Here is what Sommer Mathis from The Atlantic Cities says on this new editorial project:
A majority of the world's population now lives in a town or city. That's a fact you'll run into more than once on this website today, but it bears repeating, and not only because it is a remarkable, indeed historic new reality. It's also a big part of the reason why we've created this site. To understand cities is to get a handle on how most of us live, work, and play.
For the last six years, I've been trying to understand one city in particular. As the first full-time editor of DCist.com, then later at TBD.com and Washingtonian, I've been an online journalist working the District of Columbia beat. During this time, I've seen how passionate people can be about issues like transit, housing, and urban planning. The advent, and now really, proliferation of city-specific sites devoted to these issues, like Greater Greater Washington or Plan Philly or Grid Chicago (all of which, by the way, have joined a growing group of Atlantic partners pointing our readers to excellent, on-the-ground coverage), is a testament to how widespread that passion is in cities all over the country.

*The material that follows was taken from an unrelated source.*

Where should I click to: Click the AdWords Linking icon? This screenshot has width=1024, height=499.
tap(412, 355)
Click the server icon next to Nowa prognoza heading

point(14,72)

What can you expect from The Atlantic Cities? With this new site, we aim to do four things. First, we want to offer reported features that tell great stories about where cities are today, where they've been, and where they're heading. Second, we want to deliver short, authoritative takes on the latest news and events happening in cities across the globe. Third, we want to gather the smartest thinkers and researchers in urbanism, anchored by the innovative work of Atlantic senior editor and Atlantic Cities godfather Richard Florida, to facilitate a bigger-picture, ideas-based conversation with our readers. And fourth, we want to use a variety of media, from charts and maps to photos, video and text, to tell these stories.